TEXTO DE LA PÁGINA:

- - - - -

El editor catalán Bartomeu Costa-Amic, exiliado en México, acepta publicarlo —con financiación del autor— en 1946, y aunque es una edición descuidada y de muchas erratas, ese aval lleva al lanzamiento definitivo por Losada en 1948 para su Biblioteca Clásica y Contemporánea, y después al primer premio de novela extranjera en París. En 1954 la llegada de una nueva dictadura devuelve a Asturias al exilio, y a muchos tumbos que acabarán con su muerte en 1974 en una clínica madrileña. Sus restos son trasladados a París, donde es enterrado y a cuya Biblioteca Nacional ha donado todos sus manuscritos. En Francia se declara duelo nacional y será en ese país donde se promueva la edición de sus obras completas.

- - - - -

EXTRACTO DE DATOS:
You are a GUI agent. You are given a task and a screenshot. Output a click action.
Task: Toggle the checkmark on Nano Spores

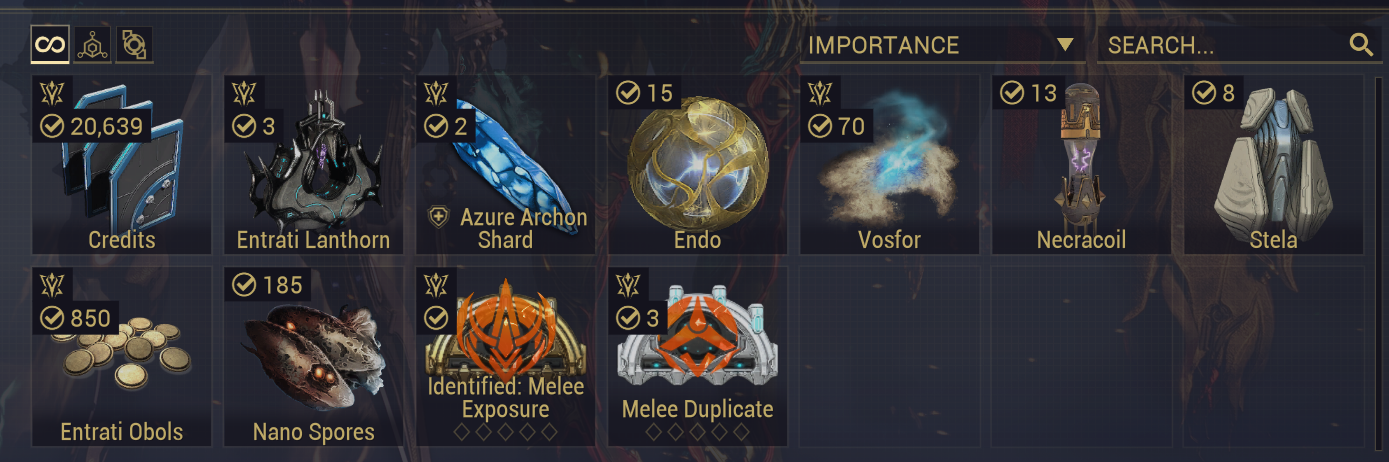[x=244, y=285]
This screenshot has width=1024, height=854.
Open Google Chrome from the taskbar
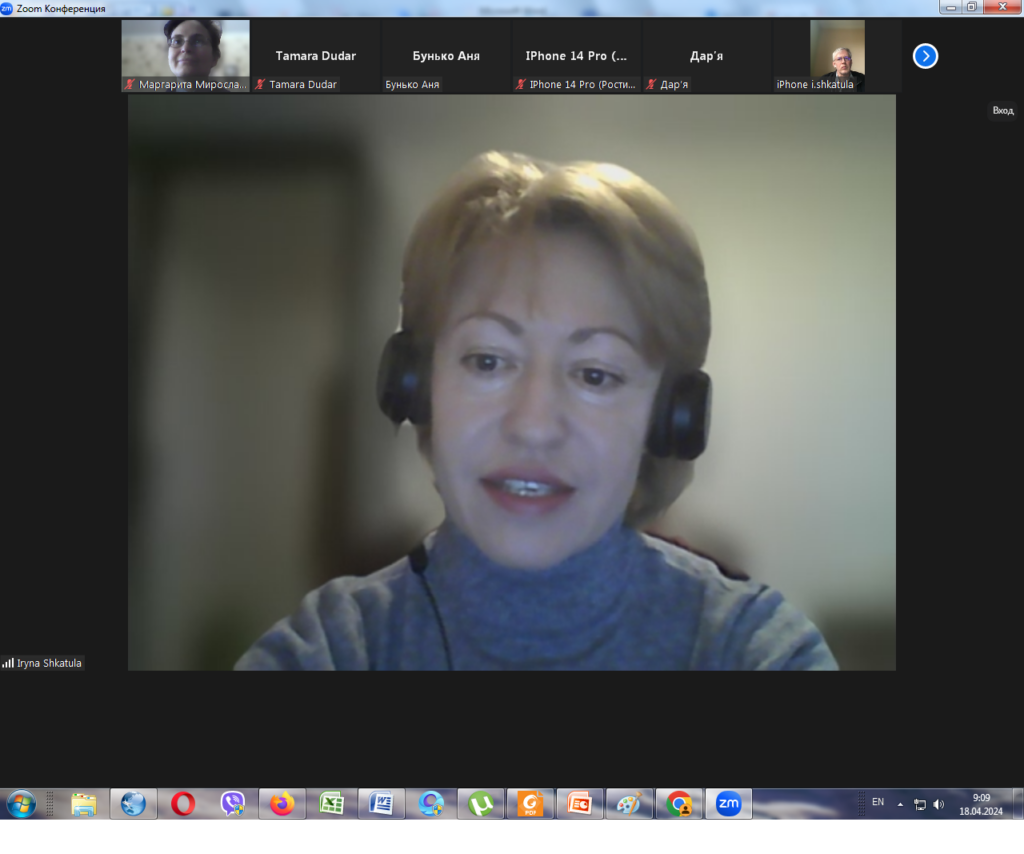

- - - - -

TAREAS Y EJERCICIOS:
a. Según el texto de la página, ¿qué editorial lanzó la obra de forma definitiva en 1948?
b. Prosigue el texto de la página a partir de su última oración.
Las entradas no hacen falta para resolver nada de lo que se pide.

RESPUESTAS NUMERADAS:
a. Losada, para su Biblioteca Clásica y Contemporánea.

b.
La aventura interna del libro —cuya gestación comienza en 1922— se continúa entre 1946 y 1959, porque Asturias introduce modificaciones en las nuevas ediciones: guiños que acusan el apoyo de la Iglesia al tirano, reducción de modismos guatemaltecos y eliminación de referencias espaciales —aunque añade en 1959 la alusión al Castillo de Matamoros, como homenaje al levantamiento de universitarios armados y militares que había marcado el fin de la dictadura de Ubico—. En definitiva, puede afirmarse que la novela se escribe entre 1922 y 1959, es decir, durante 37 años. Esto no es usual pero tampoco extraño: Marguerite Yourcenar comienza su deslumbrante Opus Nigrum en 1921 y va removiendo esa materia narrativa hasta su publicación en 1968, casi medio siglo después, como ella misma cuenta en su nota final.

El Señor Presidente nos habla de los monstruos de la razón, su estirpe es la de Goya y Valle-Inclán, y basa su originalidad en la síntesis del imaginario mítico maya y el occidental desde estrategias expresionistas y surrealistas que se fusionan con el mundo ancestral indígena. Para el lector curioso que desee informaciones detalladas sobre esta obra cautivadora, poética y cruel a un tiempo en su retrato de esa ciénaga de corrupción y oscuridad que es un país dominado por un déspota, la edición de las Academias ofrece diversos ensayos introductorios, entre los que sobresalen especialmente los de Arturo Uslar Pietri, Sergio Ramírez y Gerald Martin.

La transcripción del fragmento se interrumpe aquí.